The use of dental implants is rising and it is inevitable that dentists, even those that do not place or restore implants, will play a greater role in discussing implant treatment options and providing care for implant patients. Educational providers therefore have an ever-increasing responsibility to ensure that new dental graduates are sufficiently trained to perform these procedures. Although it is evident that all responding dental schools are meeting the GDC's undergraduate curriculum requirements for implant dentistry, the level of coverage of this subject is varied, with some schools providing the minimum amount of teaching while others provide significantly more clinical experience in implant procedures. Perhaps there is a need for more rigidity in these requirements in order to standardise implant teaching across dental undergraduate schools. It is promising that there is a large body of evidence looking at trends in implant education within undergraduate schools worldwide. The ability to compare UK and Irish undergraduate implant teaching against worldwide trends enables educational providers and those involved to push for developments and changes in order to keep pace with other teaching units worldwide. It is hoped that the findings of this survey will help inform educational providers of the current teaching trends so as to promote standardisation, improvement and development of the undergraduate implant curricula across dental schools in the UK and Ireland.

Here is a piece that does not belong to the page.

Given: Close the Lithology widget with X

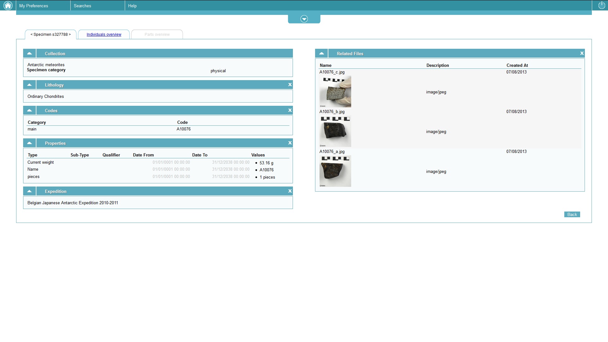Looking at the screenshot, I should pos(290,85).
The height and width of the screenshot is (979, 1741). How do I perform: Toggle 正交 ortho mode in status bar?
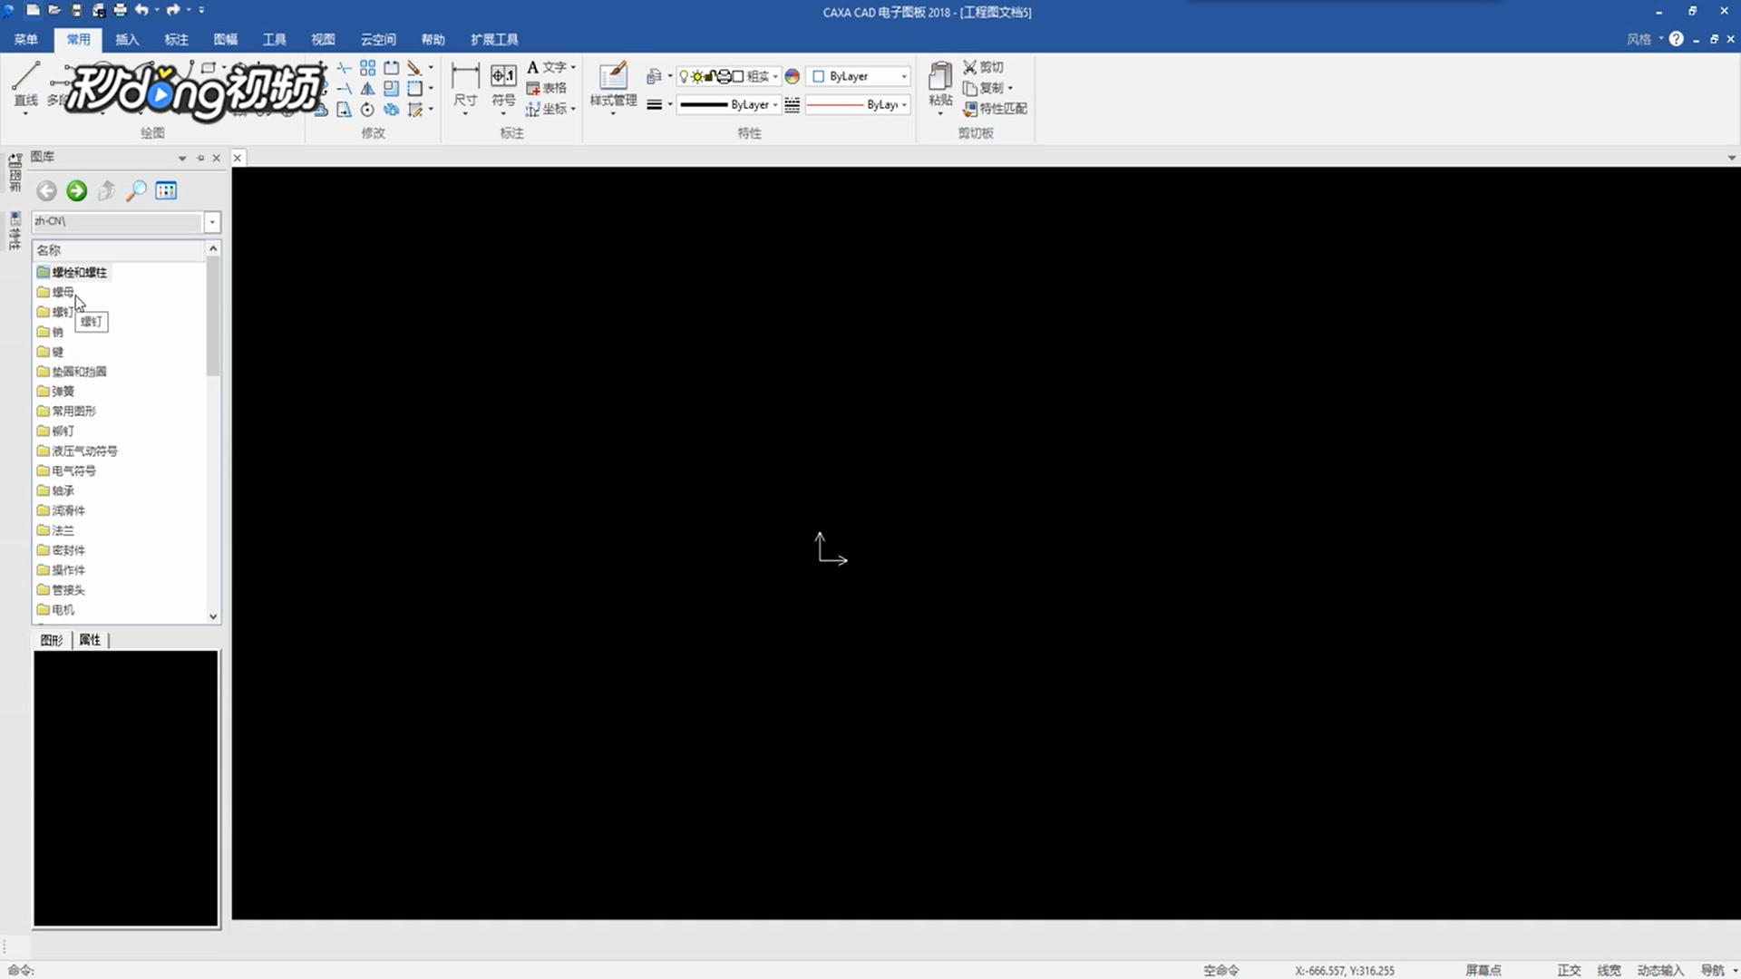1569,970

In order to monitor the development of implant teaching within UK and Irish dental undergraduate schools and to ensure that the standards set by the GDC are being met, a repeat of this survey on a five-yearly basis is recommended. For future studies, it would also be beneficial to evaluate the teaching of peri-implant maintenance. The issue of peri-implant diseases has become an increasing concern and it is important to ensure that newly qualified dentists are competent in clinically assessing peri-implant health and preventing and managing peri-implant diseases.

Conclusions

All responding dental undergraduate schools in the UK and Ireland provide implant training for their students. There was significant improvement in the amount of implant education across dental undergraduate schools since previous surveys, however, direct clinical experience remained low in restoring (31%) and placing (6%) dental implants. Barriers to implementing and developing the dental undergraduate implant programme include funding and lack of available time in the curriculum. Further development and improvement of implant teaching in dental undergraduate schools are required, particularly with respect to the amount of direct clinical experience provided.